Personal information
- Full name: Param Uppal
- Born: 25 October 1998 (age 27) Chandigarh, India
- Batting: Right-handed
- Bowling: Right-arm off break
- Role: Batsman

Domestic team information
- 2017–present: New South Wales (squad no. 18)
- 2017/18: Cricket Australia XI (squad no. 3)
- First-class debut: 3 March 2018 New South Wales v Victoria
- Last First-class: 14 March 2018 New South Wales v Queensland
- List A debut: 27 September 2017 Cricket Australia XI v South Australia
- Last List A: 17 October 2017 Cricket Australia XI v Western Australia

Career statistics
| Competition | FC | LA |
| Matches | 2 | 6 |
| Runs scored | 72 | 83 |
| Batting average | 18.00 | 16.60 |
| 100s/50s | 0/0 | 0/0 |
| Top score | 24 | 32 |
| Balls bowled | 180 | 30 |
| Wickets | 0 | 0 |
| Bowling average | – | – |
| 5 wickets in innings | – | – |
| 10 wickets in match | – | – |
| Best bowling | – | – |
| Catches/stumpings | 1/– | 0/– |
- Source: ESPNcricinfo, 4 August 2019

= Param Uppal =

Australian cricketer (born 1998)

Param Uppal (born 25 October 1998) is an Australian cricketer of Indian origin.

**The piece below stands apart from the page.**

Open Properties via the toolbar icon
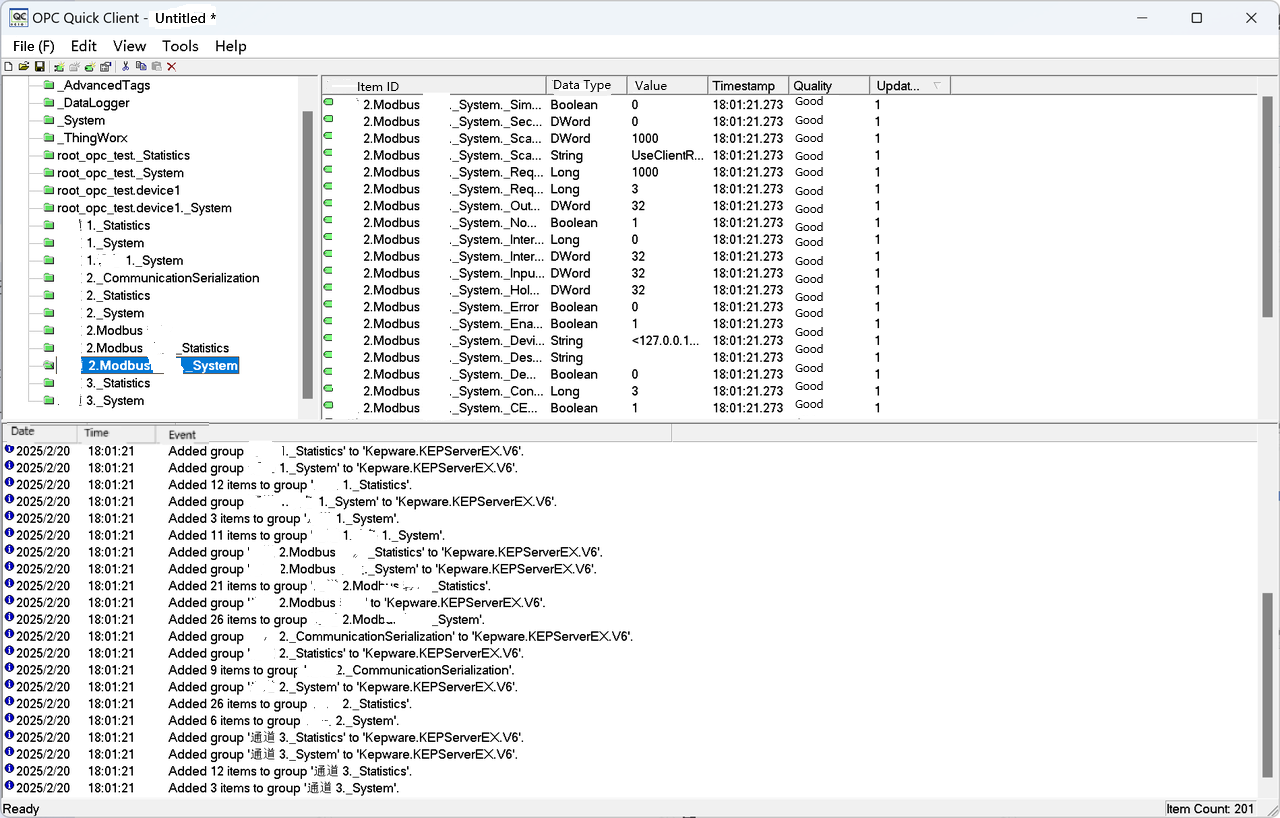1280x818 pixels. click(x=105, y=66)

He made his List A debut for Cricket Australia XI in the 2017–18 JLT One-Day Cup on 27 September 2017. He made his first-class debut for New South Wales in the 2017–18 Sheffield Shield season on 3 March 2018.

==Early life==
Uppal was born in 1998 in Chandigarh, India. He moved with his parents to Australia at the age of four.

==Domestic career==
Uppal was chosen to be part of the Cricket Australia XI squad for the 2017–18 JLT One-Day Cup. He made his List A debut against South Australia in the first match on 27 September, and went on to play all six matches for the tournament, though he only averaged 16.60 with the bat and was unable to take any wickets. Param continues to play first grade cricket for University in Hobart, Tasmania. In 2024 Param finished first in the batting and bowing aggregates and averages scoring 757 at 68.82, and taking 34 wickets at 12.91.

==International career==
In December 2017, he was named in Australia's squad for the 2018 Under-19 Cricket World Cup.